WASHINGTON — The discovery of a previously unknown wooden structure at the Buddha’s birthplace suggests the sage might have lived in the 6th century BC, two centuries earlier than thought, archaeologists said Monday.
Traces of what appears to have been an ancient timber shrine was found under a brick temple that is itself within Buddhism’s sacred Maya Devi Temple at Lumbini, in southern Nepal near the Indian border.
In design it resembles the Asokan temple erected on top of it. Significantly, however, it features an open area, unprotected from the elements, from which it seems a tree once grew — possibly the tree where the Buddha was born.
“This sheds light on a very very long debate” over when the Buddha was born and, in turn, when the faith that grew out of his teachings took root, said archaeologist Robin Coningham in a conference call.
It’s widely accepted that the Buddha was born beneath a hardwood sal tree at Lumbini as his mother Queen Maya Devi, the wife of a clan chief, was traveling to her father’s kingdom to give birth.
But much of what is known about his life and time has its origins in oral tradition — with little scientific evidence to sort out fact from myth.
Many scholars contend that the Buddha — who renounced material wealth to embrace and preach a life of enlightenment — lived and taught in the 4th century BC, dying at around the age of 80.
“What our work has demonstrated is that we have this shrine (at Buddha’s birthplace) established in the 6th century BC” that supports the hypothesis that the Buddha might have lived and taught in that earlier era, Coningham said.
Radiocarbon and optically stimulated luminescence techniques were used to date fragments of charcoal and grains of sand found at the site.
Geoarcheological research meanwhile confirmed the existence of tree roots within the temple’s central open area.
Coningham co-directed an international team of archeologists at Lumbini that was funded in part by the Washington-based National Geographic Society, which plans to telecast a documentary, “Buried Secrets of the Buddha,” worldwide in February.

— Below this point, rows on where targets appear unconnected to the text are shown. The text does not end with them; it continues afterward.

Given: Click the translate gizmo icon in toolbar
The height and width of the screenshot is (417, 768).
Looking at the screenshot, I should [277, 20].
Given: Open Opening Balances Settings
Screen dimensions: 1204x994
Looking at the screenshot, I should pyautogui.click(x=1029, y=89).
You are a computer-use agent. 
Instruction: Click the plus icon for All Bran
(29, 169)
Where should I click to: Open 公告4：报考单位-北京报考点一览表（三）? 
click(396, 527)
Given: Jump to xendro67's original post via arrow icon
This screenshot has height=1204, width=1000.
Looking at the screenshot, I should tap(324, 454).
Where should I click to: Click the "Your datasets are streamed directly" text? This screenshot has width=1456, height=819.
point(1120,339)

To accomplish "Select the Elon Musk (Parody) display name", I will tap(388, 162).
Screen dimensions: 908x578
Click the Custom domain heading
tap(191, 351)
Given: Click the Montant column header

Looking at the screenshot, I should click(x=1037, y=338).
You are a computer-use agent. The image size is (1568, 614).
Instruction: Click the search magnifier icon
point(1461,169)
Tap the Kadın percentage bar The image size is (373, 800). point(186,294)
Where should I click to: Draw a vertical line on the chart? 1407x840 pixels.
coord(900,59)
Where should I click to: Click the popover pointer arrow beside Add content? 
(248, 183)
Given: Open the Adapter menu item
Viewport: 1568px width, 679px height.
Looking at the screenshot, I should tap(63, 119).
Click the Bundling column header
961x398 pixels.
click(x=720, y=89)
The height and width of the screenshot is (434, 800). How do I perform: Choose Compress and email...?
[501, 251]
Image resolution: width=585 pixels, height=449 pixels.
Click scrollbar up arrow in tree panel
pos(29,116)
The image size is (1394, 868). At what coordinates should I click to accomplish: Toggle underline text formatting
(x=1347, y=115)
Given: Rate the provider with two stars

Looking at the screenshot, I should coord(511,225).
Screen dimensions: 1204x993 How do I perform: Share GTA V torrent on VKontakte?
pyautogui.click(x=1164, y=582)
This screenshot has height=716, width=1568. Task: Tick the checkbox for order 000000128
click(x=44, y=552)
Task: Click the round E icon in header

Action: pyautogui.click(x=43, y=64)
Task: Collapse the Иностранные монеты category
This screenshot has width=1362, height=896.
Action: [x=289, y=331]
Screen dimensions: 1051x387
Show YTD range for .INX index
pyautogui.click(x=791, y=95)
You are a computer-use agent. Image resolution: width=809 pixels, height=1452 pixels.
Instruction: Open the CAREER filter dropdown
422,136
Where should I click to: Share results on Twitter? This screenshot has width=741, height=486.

The team’s peer-reviewed findings appear in the December issue of the journal Antiquity, ahead of the 17th congress of the International Association of Buddhist Studies in Vienna in August next year.
Lumbini — overgrown by jungle before its rediscovery in 1896 — is today a UNESCO world heritage site, visited by millions of pilgrims every year. Worldwide, Buddhism counts 500 million followers.
In a statement, UNESCO director general Irina Bokova called for “more archeological research, intensified conservation work and strengthened site management” at Lumbini as it attracts growing numbers of visitors.
UNESCO and the Nepalese government had invited Coningham, Britain’s leading South Asian archaeologist, to join Nepal’s former director general Kosh Prasad Acharya to steer the Lumbini effort.
Since it’s a working temple, the archaeologists found themselves digging in the midst of meditating monks, nuns and pilgrims.
It’s not unusual in history for adherents of one faith to have built a place of worship atop the ruins of a venue connected with another religion.
But what makes Lumbini special, Coningham said, is how the design of the wooden shrine resembles that of the multiple structures built over it over time.
Equally significant is what the archaeologists did not find: signs of any dramatic change in which the site has been used over the ages.
“This is one of those rare occasions when belief, tradition, archaeology and science actually come together,” he said.